Normally, you shouldn't worry too much about plot with one of these camcorder productions. The movies exist merely as conduits through which wannabe filmmakers with a "vision" can indulge in scene after scene of catsup soaked gore. "Ice From the Sun" differs in that it spends a great amount of time-perhaps an inordinate amount of time depending on your view-setting up what is actually an intriguing idea. A young woman named Allison (Ramona Midgett) commits autocide only to discover the image of a glowing angel instructing her to return to earth in order to defeat an evil known as The Presence. Apparently, back in the Middle Ages a sorcerer and his apprentice built an alternate dimension made out of ice from the sun. Ever since, every few years the sorcerer and his assistant Abraham (DJ Vivona) bring six humans to the dimension to play a series of bloody games. Eventually, Abraham killed the sorcerer and seized power for himself as The Presence. The angels in heaven and the demons in the underworld both despise Abraham, but the ice barrier prevents the armies of above and below from launching an invasion. The last time Abraham/The Presence abducted a batch of humans, one of them escaped back to earth alive. This mistake convinces the angels and demons that The Presence is losing his grasp on power. If Allison can go to the dimension and convince Abraham to remember his life on earth, the ice wall will collapse and restore balance to the cosmos.

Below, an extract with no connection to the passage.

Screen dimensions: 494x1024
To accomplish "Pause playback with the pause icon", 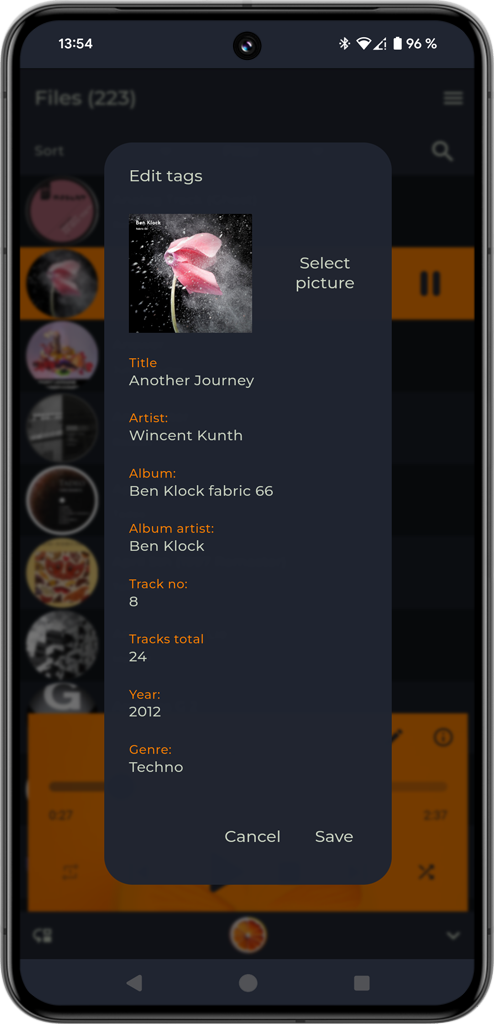I will (x=430, y=283).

Getting in the way of Allison's mission are six lunkheads teleported to the alternate dimension as part of the latest series of games. None of them have a chance in you know what to win anything except a horrific, painful demise. As they lurch about the dimension, which looks a lot like a forested area in New Jersey or some similar place, Abraham wipes them out. The most memorable scene involves a girl, a rope attached to a truck, and a bag of salt. There's also a grotesque medical examination bit, and a melting skull trick that actually looks better than what we saw at the end of the first "Indiana Jones" picture. A few of the games are unintentionally funny, such as the girl who ends up transmogrified into some half dog creature and the running eyeball scene. Overall, while there's more than a few situations of stomach churning gore, the movie is not a non-stop gorefest a la "Dead Alive." This, I think, is what sets the film apart from other shot on video productions. Well, that and the fact that Stanze attempts to ramp up the technical aspects of filmmaking.
The imaginative use of light effects and cinematic wizardry ultimately elevates "Ice From the Sun" from the rest of the camcorder crowd. Weird camera angles, jump cut editing, the use of negative photography, and hallucinatory imagery might have you scratching your head from time to time, but it does work in an odd way. It is difficult to look at Stanze's picture and not think you're watching a particularly cheap film shot by a former music video director. Personally, I hate the heavy reliance on cinematic gimcracks currently plaguing nearly every action film, but to see someone do it effectively on such a low budget isn't as annoying as seeing it done in a summer blockbuster. Regrettably, you must take the good with the bad, bad in "Ice From the Sun" meaning the acting. The only competent actor in the entire production is DJ Vivona as The Presence. Everyone else falls as flat as a pancake, especially Ramona Midgett. This gal delivers every piece of dialogue like she's letting marbles fall out of her mouth.
You can't have everything work, I guess. "Ice From the Sun" is worth a watch for those stalwart souls, like me, who must on occasion foray into the dark depths of shot on video filmmaking. Extras on the DVD version of the film include two commentary tracks-one from Stanze and one from a few of the actors-and two trailers for the movie. You also get a few stills. The soundtrack for the movie, which I do believe is available on compact disc, is your typical thrash/death metal/industrial (whatever they call it these days) tunes. Occasionally disturbing, often eye catching, and acted with all the aplomb of a lead statue, "Ice From the Sun" is a fun way to pass a couple of hours.